Across the records that follow, give the number of lines containing the word "Coupons" and nothing else.

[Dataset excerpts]
******
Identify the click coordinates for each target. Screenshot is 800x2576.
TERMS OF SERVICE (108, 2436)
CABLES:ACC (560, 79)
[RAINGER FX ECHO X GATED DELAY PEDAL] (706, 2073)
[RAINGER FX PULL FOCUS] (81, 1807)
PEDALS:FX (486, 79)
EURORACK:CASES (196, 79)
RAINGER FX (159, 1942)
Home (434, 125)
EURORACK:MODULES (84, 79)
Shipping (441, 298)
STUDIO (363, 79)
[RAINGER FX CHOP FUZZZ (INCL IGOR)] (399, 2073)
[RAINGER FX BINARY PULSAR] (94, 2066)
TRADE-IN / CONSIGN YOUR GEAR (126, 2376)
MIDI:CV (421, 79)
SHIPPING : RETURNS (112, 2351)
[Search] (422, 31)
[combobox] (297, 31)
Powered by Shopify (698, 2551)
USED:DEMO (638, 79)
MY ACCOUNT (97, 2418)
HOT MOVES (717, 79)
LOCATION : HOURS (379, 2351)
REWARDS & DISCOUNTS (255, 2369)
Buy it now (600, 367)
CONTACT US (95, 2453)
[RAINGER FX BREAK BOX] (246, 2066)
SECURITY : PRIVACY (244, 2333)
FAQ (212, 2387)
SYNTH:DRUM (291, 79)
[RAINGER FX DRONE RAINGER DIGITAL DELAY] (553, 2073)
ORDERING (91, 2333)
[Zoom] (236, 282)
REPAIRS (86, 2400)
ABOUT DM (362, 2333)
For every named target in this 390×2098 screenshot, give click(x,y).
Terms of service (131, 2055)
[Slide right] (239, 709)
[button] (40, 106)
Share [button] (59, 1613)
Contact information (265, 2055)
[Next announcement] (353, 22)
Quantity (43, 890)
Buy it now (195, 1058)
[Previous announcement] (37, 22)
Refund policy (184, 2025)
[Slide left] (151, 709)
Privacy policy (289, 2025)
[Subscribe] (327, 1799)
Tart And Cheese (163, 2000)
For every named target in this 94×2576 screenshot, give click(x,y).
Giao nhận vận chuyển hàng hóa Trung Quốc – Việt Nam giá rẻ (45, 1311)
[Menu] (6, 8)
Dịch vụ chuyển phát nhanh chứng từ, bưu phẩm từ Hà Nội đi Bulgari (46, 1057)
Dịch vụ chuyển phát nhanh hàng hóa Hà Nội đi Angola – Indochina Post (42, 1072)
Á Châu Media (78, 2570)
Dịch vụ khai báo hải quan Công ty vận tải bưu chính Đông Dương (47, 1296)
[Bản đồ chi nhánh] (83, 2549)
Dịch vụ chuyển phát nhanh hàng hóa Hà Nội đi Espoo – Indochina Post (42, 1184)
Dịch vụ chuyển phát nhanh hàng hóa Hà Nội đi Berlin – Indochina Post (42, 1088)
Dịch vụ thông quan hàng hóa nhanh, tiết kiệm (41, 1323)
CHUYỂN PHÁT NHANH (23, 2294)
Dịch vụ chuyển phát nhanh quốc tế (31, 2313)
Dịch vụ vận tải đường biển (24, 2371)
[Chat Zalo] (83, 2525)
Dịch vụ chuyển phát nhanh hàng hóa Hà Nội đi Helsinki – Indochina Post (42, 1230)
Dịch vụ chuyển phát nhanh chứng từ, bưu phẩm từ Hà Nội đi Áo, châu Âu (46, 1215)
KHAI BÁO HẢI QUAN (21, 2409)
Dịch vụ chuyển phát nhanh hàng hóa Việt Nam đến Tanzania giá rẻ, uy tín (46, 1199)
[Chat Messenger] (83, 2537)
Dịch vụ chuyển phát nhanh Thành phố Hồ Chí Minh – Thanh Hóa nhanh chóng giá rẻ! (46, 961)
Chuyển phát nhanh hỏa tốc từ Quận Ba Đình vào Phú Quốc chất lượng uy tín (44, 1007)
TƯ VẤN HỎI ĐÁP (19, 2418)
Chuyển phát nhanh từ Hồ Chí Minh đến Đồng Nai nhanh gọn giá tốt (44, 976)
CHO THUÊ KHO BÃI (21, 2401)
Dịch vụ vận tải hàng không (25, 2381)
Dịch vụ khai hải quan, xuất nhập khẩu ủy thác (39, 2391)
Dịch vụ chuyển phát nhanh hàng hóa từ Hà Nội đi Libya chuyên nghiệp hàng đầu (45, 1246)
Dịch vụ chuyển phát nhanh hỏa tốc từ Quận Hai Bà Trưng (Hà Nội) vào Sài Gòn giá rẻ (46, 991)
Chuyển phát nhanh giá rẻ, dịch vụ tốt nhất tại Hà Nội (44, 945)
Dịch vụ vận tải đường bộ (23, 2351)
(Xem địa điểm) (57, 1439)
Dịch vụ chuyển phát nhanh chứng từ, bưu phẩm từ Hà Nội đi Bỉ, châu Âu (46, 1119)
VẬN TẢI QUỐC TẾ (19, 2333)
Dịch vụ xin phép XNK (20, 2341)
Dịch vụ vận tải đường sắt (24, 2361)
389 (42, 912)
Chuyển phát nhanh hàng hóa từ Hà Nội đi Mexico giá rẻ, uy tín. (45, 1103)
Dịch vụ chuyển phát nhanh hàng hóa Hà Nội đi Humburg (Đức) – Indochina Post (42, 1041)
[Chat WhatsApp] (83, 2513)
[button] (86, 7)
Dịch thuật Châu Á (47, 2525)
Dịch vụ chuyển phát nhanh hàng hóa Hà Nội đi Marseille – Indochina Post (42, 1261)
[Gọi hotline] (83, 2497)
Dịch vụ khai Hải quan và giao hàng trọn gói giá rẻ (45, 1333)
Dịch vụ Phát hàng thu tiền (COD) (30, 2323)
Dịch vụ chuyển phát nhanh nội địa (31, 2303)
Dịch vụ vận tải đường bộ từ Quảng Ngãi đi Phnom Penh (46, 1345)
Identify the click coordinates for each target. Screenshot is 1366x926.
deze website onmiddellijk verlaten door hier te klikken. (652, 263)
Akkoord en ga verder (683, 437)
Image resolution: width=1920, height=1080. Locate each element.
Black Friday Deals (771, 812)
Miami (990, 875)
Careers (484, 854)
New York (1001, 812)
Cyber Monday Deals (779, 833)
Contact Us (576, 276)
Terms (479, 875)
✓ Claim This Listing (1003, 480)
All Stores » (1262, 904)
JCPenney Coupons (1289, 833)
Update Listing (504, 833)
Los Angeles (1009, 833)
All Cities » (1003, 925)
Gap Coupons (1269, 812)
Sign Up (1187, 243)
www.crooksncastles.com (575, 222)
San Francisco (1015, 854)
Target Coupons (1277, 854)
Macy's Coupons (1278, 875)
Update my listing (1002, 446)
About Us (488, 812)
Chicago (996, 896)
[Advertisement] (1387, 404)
******
ANSWER SECTION — 4